Positive Technologies has analyzed vulnerabilities and threats to web applications 1 and found that the vast majority of applications are vulnerable to sensitive data leaks, unauthorized access, and attacks on users. According to our experts, the most dangerous vulnerabilities are flaws in user authorization and authentication mechanisms. The research was presented on May 19, 2022, as part of the eighth annual Positive Hack Days forum on applied cybersecurity.
According to Positive Technologies, cybercriminals were able to carry out attacks on users in 98 percent of studied web applications. Such attacks can result in the spread of malware, redirection to a malicious site, or data theft through social engineering.
In 84% of applications under study, threats related to unauthorized access to users’ personal accounts, including those of administrators, were identified. In 72% of web applications, an attacker can gain access to features or content that should not be available to them, such as viewing other users’ personal accounts or changing the length of a subscription trial period.
"Leaks of sensitive information are the second most acute security threat to the web applications under study," notes Positive Technologies Information Security Analyst Fedor Chunizhekov. "91 percent of studied web applications are vulnerable to this threat. The results of the security analysis showed that more than three-quarters of web applications were vulnerable to disclosure of user identifiers. Personal data was disclosed in 60 percent of applications, and user credentials in 47 percent, up 13 and 16 percentage points compared to 2019, respectively. Personal data and credentials are desirable targets for attackers, as confirmed by the Cybersecurity threatscape: year 2021 in review report."
The study included dozens of applications belonging to industrial and financial organizations, government agencies, IT companies, and e-commerce sites. High-severity vulnerabilities were identified in all test applications of the industrial sector. Among the productive applications, 46% had a low or extremely low security level. On the whole, the state of web application security in industrial companies shows a positive trend: the share of applications with an extremely low security level decreased by more than three times compared to 2019. The state of web application security in the IT sector, however, showed a negative trend compared to 2019: about half of the productive applications under study had a low or extremely low security level.
The researchers note the increased level of security of e-commerce sites: not a single application was found to have a low security level. According to Positive Technologies, this is due to a greater awareness of web application security on the part of developers, and the growing popularity of online commerce. The most typical threats to e-commerce applications are attacks on clients caused by security misconfigurations, including OAuth implementation failures and sensitive data leaks. It was possible to access user identifiers in all applications, and personal data in 44 percent of them.

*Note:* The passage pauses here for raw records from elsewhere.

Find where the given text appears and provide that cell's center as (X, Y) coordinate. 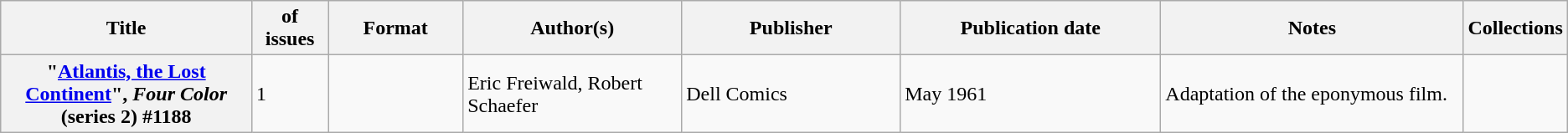
Eric Freiwald, Robert Schaefer (573, 94)
Publication date (1030, 28)
Dell Comics (791, 94)
of issues (290, 28)
Author(s) (573, 28)
Title (126, 28)
May 1961 (1030, 94)
Format (395, 28)
Publisher (791, 28)
Collections (1515, 28)
Adaptation of the eponymous film. (1312, 94)
1 (290, 94)
Notes (1312, 28)
"Atlantis, the Lost Continent", Four Color (series 2) #1188 (126, 94)
Pinpoint the cell where the given text exists, returning its (x, y) midpoint coordinate. 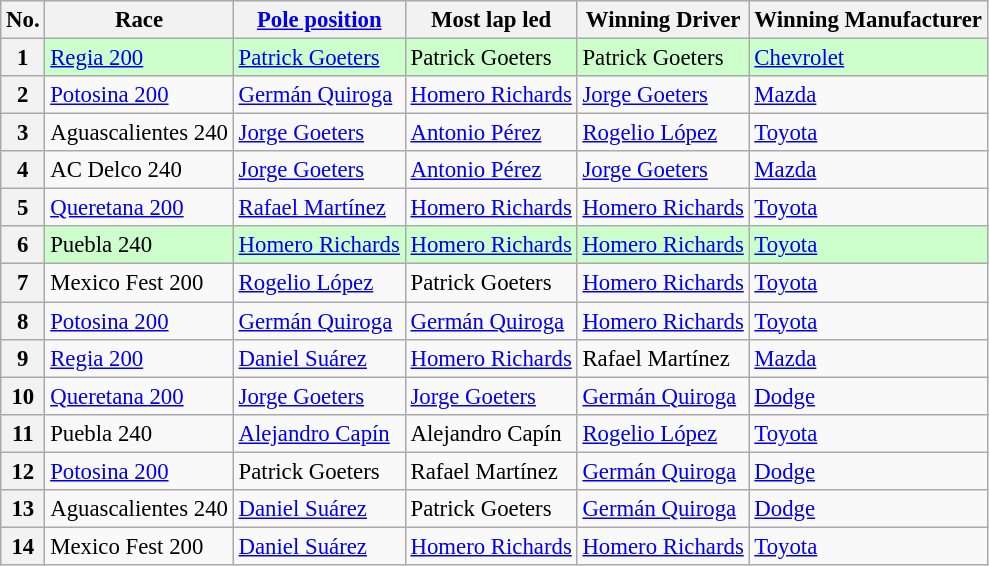
Winning Manufacturer (868, 20)
AC Delco 240 (139, 170)
12 (23, 471)
2 (23, 95)
3 (23, 133)
Chevrolet (868, 58)
Most lap led (491, 20)
No. (23, 20)
11 (23, 433)
14 (23, 546)
7 (23, 283)
Race (139, 20)
Winning Driver (663, 20)
10 (23, 396)
6 (23, 245)
4 (23, 170)
13 (23, 509)
Pole position (319, 20)
9 (23, 358)
8 (23, 321)
1 (23, 58)
5 (23, 208)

67 percent of productive applications of government agencies were deemed to have low security level, which is not much different from previous years. The most common vulnerabilities identified in all applications of government agencies were related to broken access control. In 70 percent of applications, such vulnerabilities could lead to unauthorized access to the application and leakage of sensitive information, with personal data spillage cited most frequently.
The share of web applications containing high-severity vulnerabilities was 66% in 2020 and 62% in 2021, significantly more than in 2019. Among high-severity vulnerabilities, the top two places are taken by improper user authorization and authorization bypass with a user key; improper authentication rounds out the top three.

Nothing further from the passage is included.